〇アニス
セリ科アニス属の一年草で、学名はPimpinella anisum。地中海東部沿岸地域やエジプトが原産で、古代エジプト時代から薬用や調味料として愛用されてきた伝統的ハーブである。アニスの完熟種子(アニスシード)には特有の甘い香りと味があり、今日でもパンや菓子、スープの香辛料、リキュールの香料などに用いられている。種子はアネトールを主成分とする精油を2~3%含み、これがアニスシード特有の芳香と味のもとになっている。
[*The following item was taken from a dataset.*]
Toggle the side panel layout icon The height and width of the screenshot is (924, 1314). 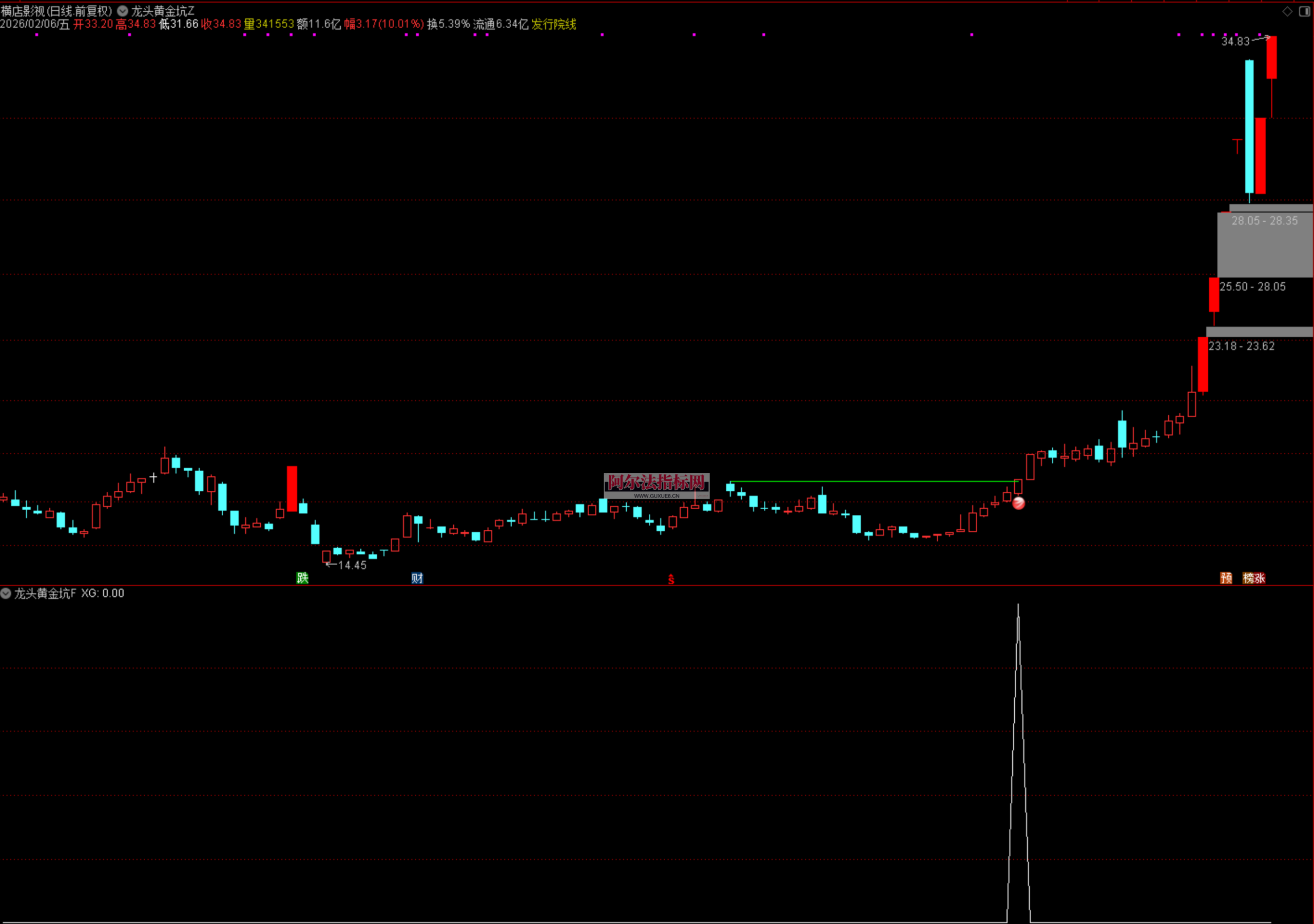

精油には細菌繁殖を抑える効果がある。種子を潰して煎じたお茶は消化を促す働きがあり、食欲不振、消化不良、腹痛などの改善に適している。また、母乳の分泌を促す作用があり、種子をお湯に浸すアニスティーはヨーロッパでは古くから授乳期の女性のお茶として知られている。この母乳分泌促進作用は動物実験でも確認されている。アメリカの栄養学者E・ミンデルによると、乳牛にアニスオイルのにおいを嗅がせると牛乳の生産量が増加したという(ハーブバイブル、同朋社)。精油の香りには虫が嫌う成分が含まれており、防虫にも効果的であるとされる。